Authorization (RBAC / ABAC / ReBAC)
Who can do what — once you know who they are.
Auth answers who is this. Authorization answers what can they do. They're different problems with different tools, and most apps grow into needing a real authorization layer somewhere between "10 users" and "first enterprise customer."
Hosted services
- ★ Permit.io — drop-in authorization with a polished UI (policy editor, audit logs); generous free tier; layers on top of OPA / Cedar internally.
- Oso Cloud — relationship-based authorization with a hosted query engine; small free tier.
- Auth0 Fine-Grained Authorization (FGA) — managed OpenFGA (since Auth0 created it); free tier on Okta / Auth0.
- Cerbos Hub — hosted Cerbos with policy management UI.
- WorkOS Authorization — bundled with WorkOS for enterprise.
Open source / self-host
- ★ Cerbos — Go service; YAML / Cerbos-DSL policies; runs as a sidecar or library; great for ABAC. The default OSS pick in 2026.
- ★ OpenFGA (Auth0 / CNCF) — Google Zanzibar-style relationship-based authorization. Use this when your model is "user ↔ resource" graphs (Drive sharing, GitHub repos, Notion pages).

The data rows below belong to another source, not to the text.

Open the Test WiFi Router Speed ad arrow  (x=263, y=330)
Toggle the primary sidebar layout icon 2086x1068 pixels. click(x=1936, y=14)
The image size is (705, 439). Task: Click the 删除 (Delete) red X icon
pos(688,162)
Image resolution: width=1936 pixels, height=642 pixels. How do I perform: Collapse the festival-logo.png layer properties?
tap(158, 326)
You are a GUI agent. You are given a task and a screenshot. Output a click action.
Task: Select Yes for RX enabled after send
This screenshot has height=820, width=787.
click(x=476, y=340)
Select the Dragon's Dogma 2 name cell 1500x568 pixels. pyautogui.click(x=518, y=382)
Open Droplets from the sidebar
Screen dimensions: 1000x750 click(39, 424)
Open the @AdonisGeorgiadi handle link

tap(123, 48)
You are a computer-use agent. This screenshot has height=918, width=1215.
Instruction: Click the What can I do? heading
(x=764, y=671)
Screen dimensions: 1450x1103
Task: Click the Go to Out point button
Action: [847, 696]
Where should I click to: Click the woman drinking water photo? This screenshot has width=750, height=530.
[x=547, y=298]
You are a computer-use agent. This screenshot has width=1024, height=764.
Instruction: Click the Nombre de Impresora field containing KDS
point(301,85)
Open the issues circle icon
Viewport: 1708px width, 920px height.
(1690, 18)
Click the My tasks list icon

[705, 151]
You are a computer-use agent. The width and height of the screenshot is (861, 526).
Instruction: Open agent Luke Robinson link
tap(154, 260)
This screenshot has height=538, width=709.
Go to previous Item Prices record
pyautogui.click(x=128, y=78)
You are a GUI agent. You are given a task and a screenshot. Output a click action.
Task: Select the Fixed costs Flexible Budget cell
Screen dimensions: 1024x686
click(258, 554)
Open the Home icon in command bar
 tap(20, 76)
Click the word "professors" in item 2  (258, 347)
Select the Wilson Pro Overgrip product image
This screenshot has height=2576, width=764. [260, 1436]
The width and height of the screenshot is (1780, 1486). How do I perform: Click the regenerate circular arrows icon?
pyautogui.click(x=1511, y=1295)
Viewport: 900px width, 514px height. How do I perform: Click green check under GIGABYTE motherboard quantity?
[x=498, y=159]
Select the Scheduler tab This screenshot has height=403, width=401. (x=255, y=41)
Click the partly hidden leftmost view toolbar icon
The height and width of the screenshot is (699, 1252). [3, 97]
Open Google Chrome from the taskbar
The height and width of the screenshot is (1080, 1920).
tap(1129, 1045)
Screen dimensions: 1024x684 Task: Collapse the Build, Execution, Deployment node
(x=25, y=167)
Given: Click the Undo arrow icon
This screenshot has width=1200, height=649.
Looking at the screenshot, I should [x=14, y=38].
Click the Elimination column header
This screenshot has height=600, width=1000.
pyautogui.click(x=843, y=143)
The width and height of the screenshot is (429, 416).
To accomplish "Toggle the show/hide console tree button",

- AWS Cedar — open-source policy language from AWS; embeddable as a Rust library (with TS / Wasm bindings).
- Casbin — language-agnostic; Go / Node / Python / Java SDKs; supports RBAC / ABAC / ReBAC; very mature.
- Oso (open source: Polar lang) — formerly OSS, partially shifted to Cloud; check current licensing.
- OPA (Open Policy Agent) + Rego — generic policy engine; powerful, steep curve. Underlies many of the above.
- SpiceDB (Authzed) — Zanzibar-style ReBAC; OpenFGA's main competitor.
- Topaz (Aserto) — combines OPA + a directory service.
In-app libraries (don't run a separate service)
- ★ CASL — TypeScript-first; "isomorphic" rules that work on client and server. Default for full-stack TS apps that don't need a separate authz service.
- AccessControl (npm) — RBAC + ABAC; older.
@casl/react,@casl/vue— bind CASL to UI to conditionally render.- Ory Keto — CNCF Zanzibar-style; pairs with Ory Kratos for full identity + authz.
Database-level
- ★ Postgres Row-Level Security (RLS) — built-in policies, enforced by the DB. The default for Supabase apps; works with any Postgres.
pg_graphql+ RLS — GraphQL with RLS-enforced authz.- MySQL VIEWs / triggers — DIY RLS; less ergonomic.
When to pick what
- Roles only ("admin / member / viewer"): a simple RBAC table is enough. CASL or rolling your own is fine.
- Attribute-based ("only this org's members can edit, only paid plans can publish"): Cerbos, AWS Cedar, OPA, or CASL.
- Relationship-based ("share document X with user Y; user Y can also share if they have edit permission"): OpenFGA or SpiceDB.
- Multi-tenant SaaS, every customer = an org: combine RLS for data isolation + CASL/Cerbos for action policies.
Patterns to know
- Decision logging — every authz check should be loggable for audit / debugging. Cerbos, OpenFGA, Permit all log decisions.
- Latency — ReBAC graph queries can get expensive; cache with sub-100ms targets.
- Test policies as code — Cerbos and OpenFGA have testing frameworks; treat policies like code with PRs and reviews.
- Don't bake roles into JWTs for fast-changing permissions — JWTs are cached; permission changes shouldn't require re-login.
Pick this if…
- Default new TS app, modest needs: CASL.
- Real authz service, OSS, ABAC: Cerbos.
- Document-sharing / Drive-style ReBAC: OpenFGA.
- All-in on Postgres: Postgres RLS + CASL for action checks.
- Want a UI for non-engineers to author policies: Permit.io.